On the 23rd of August, I received a letter saying I had gained admission into the University of Benin to study Business Administration and I was to resume immediately. I jumped up in excitement and shouted for joy because I was finally leaving home, I finally secured the first step to freedom and I was finally becoming a man. I packed my bags faster than the speed of light and as God would have it, I was on the first bus to Benin the next day. I finally got to the University of Benin campus after four hours on the road; it was exhausting. I needed to rest but the excitement in me didn’t let me so I rushed down to the administrative building to register as well as get my timetable in order to be able to start classes with immediate effect. While I was registering, my attention was caught by the perfume scent of a beautiful fresher like me who was called Peluola and since I wasn’t the shy type, I walked up to her. I got her phone number and from there we got talking and became friends.

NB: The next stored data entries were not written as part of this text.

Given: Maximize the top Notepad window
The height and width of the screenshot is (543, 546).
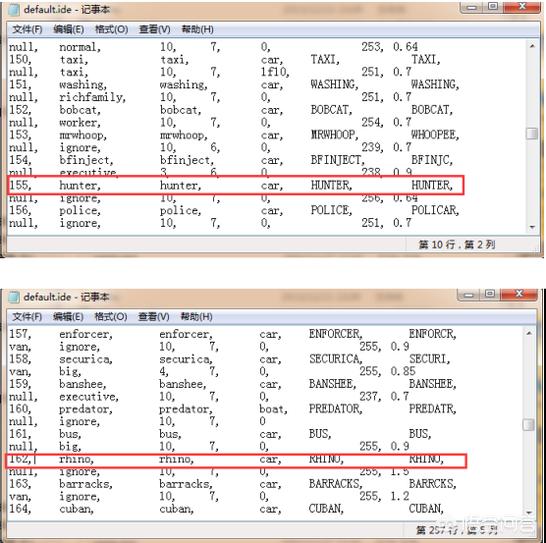Looking at the screenshot, I should [x=493, y=7].
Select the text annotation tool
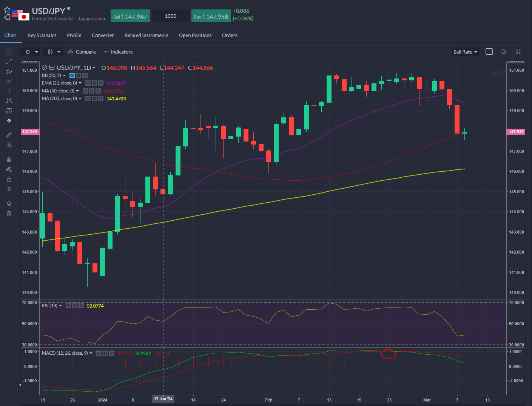The image size is (532, 406). tap(9, 91)

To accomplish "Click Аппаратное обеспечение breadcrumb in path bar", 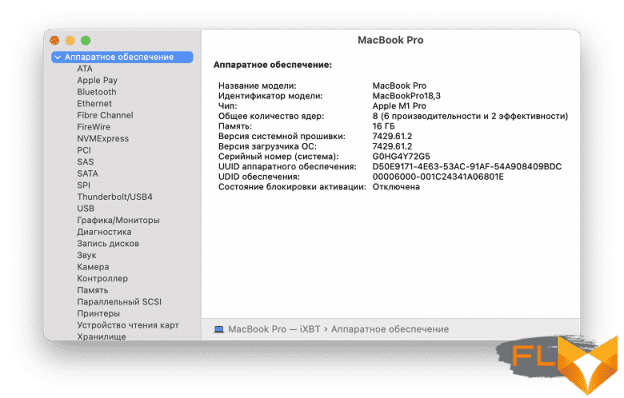I will [x=390, y=330].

The next morning I dashed off to class and when it was break time I went to the cafeteria to get something to eat then back to class and when classes were over, I went to read with Peluola then back to the hostel. This was the usual routine for the entire semester. After a while Peluola and I started dating, this was basically the best relationship I had ever been in.

The semester was finally over and results were out, I ran to the business center to call maami. “Maami results came out today and I passed all my courses and my CGPA is 4.85,” I echoed in excitement, “maami please I need a new phone, an iPhone 5s to be precise” I added. “Congratulations my boy, but as regard the phone, forget about it, the fact that other people are using the phone doesn’t mean you must use the phone, don’t forget we are not the same,” Maami answered.

“What do you mean we are not the same? I need the phone,” I replied in annoyance as the phone call ended.

Suddenly a guy walked up to me, he introduced himself as Juwon.

“I can get you the phone and many more things all you need to do is come to the back of Mandela hall by 12.30am tomorrow morning,” he said “and be discreet about it,” he added.

I declined the offer and took to my heels; I never heard from or saw the guy again.
One faithful afternoon I had a misunderstanding with Mr. Olumide Idowu, a lecturer in my department about me not having a phone and me not getting the assignment he forwarded to everyone’s email. Mr. Idowu even threatened to fail me if the assignment wasn’t on his table in the next five minutes. While I was running around trying to find a solution, I bumped into juwon.

“What’s wrong?” he asked and I explained him.

“You see, all you need to do is join us and you won’t have this kind of problem,” he said. “in fact I’d talk to him for you,” he added.

To my greatest surprise he actually spoke to Mr. idowu and the entire problem was over.. Mr. Idowu even promised to give me an A in the course even if I don’t write the quizzes, mid-semester test and final examination. I shouted for joy.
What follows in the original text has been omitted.